The Liquid Chromatography-Mass Spectrometry (LC-MS) analytical is a hyphenated analytical technique that combines Liquid Chromatography (LC) with Mass Spectrometry (MS). HPLC (LC) separates mixture components by passing them through a chromatographic column. In general, LC alone cannot positively identify the separated members. Mass spectrometry is also used to identify new and recognized molecules and elucidate their structure. Because a mass spectrum mixture is essentially a complex of overlapping spectra from separated individual components, mass spectrometry alone is ineffective for detecting mixes. Liquid chromatography (LC) and mass spectrometry are challenging to link (MS). Lc ms assay is increasingly employed in drug solubility, bioavailability, bioequivalence, and pharmaceutical drug discovery.
The Liquid Chromatography-Mass Spectrometry (LC-MS) technique combines the separation capacity of HPLC with the detection power of Mass Spectrometry (MS). The components of an LC-MS instrument are given below.
a. Liquid Chromatography (LC)
b. Mass Spectrometry (MS)
Liquid Chromatography (HPLC): Liquid chromatography (LC) is a high-performance liquid chromatography technique that separates mixture components utilizing liquid mobile and solid stationary phases. HPLC components are a Pump, Sample injector, Columns, Detectors, and recorders.
Mass spectrometry: It is an analytical method that measures the mass to charge ratio of ionic species connected to the analyte under examination. Different components of Mass spectrometers are Ionization Sources, Interfaces, and Mass Analyzers.
Ionization/Ion Source and Interfaces: Liquid chromatography separates mixtures of liquid components, which often comprise methanol, acetonitrile, and water. This liquid-containing component combination is fed into the mass spectrometer’s ion source because the ion source is under a high vacuum. Because of the pressure differential, it is difficult to vaporize the liquid droplets without losing the combination of components. As a result, interfaces are utilized to tackle this problem. The many interfaces typically utilized in mass spectrometers are detailed here.
a. Direct liquid Introduction (DLI)
b. Atmospheric-Pressure Ionization (API)
c. Electrospray Ionization (ESI)
d. Atmospheric Pressure Chemical Ionization (APCI)
e. Thermo spray and Plasma spray Ionization (TSPI)
f. Atmospheric pressure photo Ionization (APPI)
g. Particle Beam Ionization
h. Continuous-Flow Fast Atom Bombardment (FAB)
Mass Analyzer: After ionization, the ions are sent to a mass analyzer, separated based on their mass to charge (m/z) ratio. The mass analyzer is often employed based on speed, duration, rate, and reaction.
The following are the mass Analyzer:
a. The quadrupole
b. Flight time
b. An ion trap
d. The FTICR (Fourier transfer ion cyclotron resonance)
The detector is an essential mass spectrometer equipment that generates current proportional to the number of ions that impact it. The detectors are:
Point Ion Collectors Detector: In this case, the ions collectors are fixed in a mass spectrometer.
Array Detector: An array detector is a group of point collectors arranged in a plane.
In forensic science: Toxicity testing, drug analysis, and trace analysis are done with LC-MS. Toxins in diverse materials can be detected using LC-MS with a small number of samples.

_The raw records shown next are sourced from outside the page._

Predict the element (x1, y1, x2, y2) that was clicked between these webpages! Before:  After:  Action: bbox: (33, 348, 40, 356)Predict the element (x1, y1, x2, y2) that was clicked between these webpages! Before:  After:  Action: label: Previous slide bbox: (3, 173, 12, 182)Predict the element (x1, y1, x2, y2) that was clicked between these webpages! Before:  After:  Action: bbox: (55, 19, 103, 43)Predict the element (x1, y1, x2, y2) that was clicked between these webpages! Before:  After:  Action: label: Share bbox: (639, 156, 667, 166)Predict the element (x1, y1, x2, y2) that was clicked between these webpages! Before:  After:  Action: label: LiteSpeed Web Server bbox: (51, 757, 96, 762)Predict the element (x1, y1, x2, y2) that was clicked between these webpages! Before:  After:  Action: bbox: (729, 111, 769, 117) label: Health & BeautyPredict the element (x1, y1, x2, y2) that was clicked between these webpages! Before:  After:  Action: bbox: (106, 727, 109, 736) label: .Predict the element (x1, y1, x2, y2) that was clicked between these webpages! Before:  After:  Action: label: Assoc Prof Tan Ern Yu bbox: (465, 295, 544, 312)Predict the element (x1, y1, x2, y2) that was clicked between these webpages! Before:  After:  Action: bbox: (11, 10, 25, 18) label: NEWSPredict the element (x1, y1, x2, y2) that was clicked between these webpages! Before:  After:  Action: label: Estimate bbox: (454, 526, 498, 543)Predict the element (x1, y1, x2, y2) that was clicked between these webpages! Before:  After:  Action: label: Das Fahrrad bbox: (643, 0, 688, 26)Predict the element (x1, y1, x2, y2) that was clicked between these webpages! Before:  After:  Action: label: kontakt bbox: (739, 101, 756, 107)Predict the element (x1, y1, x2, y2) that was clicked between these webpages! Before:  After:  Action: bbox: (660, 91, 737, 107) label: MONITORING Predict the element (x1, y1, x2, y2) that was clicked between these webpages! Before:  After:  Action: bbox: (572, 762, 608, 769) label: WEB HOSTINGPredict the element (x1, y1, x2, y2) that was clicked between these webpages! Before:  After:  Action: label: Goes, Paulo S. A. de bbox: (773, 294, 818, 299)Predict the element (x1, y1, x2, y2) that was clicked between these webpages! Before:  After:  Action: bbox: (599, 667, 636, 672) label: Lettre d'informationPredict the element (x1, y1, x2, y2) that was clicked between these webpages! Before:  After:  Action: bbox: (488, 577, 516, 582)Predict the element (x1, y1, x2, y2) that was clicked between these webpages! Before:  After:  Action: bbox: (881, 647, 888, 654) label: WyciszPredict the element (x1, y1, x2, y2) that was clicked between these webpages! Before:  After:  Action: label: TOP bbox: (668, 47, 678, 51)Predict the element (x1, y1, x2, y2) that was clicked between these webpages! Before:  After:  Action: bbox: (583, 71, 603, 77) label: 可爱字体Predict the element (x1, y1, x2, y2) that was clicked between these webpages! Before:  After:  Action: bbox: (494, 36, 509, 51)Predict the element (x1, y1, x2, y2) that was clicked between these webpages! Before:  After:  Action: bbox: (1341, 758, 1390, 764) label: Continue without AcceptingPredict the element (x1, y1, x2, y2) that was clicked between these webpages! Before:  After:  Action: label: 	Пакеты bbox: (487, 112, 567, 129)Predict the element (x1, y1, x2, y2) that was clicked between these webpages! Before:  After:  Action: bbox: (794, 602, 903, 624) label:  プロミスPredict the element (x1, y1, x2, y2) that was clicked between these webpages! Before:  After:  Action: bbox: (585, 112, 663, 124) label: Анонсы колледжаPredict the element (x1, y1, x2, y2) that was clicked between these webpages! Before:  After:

In doping test: The LC/ESI-MS in positive mode can be used to identify the doping substance 4-Methyl-2-hexane amine in urine.
In Pharmacokinetics: LC-MS is used to examine medication absorption, metabolism, and excretion.
In the determination of assay of drugs and intermediates: In the pharmaceutical sector, LC-MS is used to determine the assay of drug substances, drug products, intermediates, and their associated molecules.
The LC-MS is widely used in pharmaceutical, chemical, food, agrochemical, environmental, and forensic sectors. The technique determines pharmacological compounds’ and biological materials’ qualitative and quantitative composition.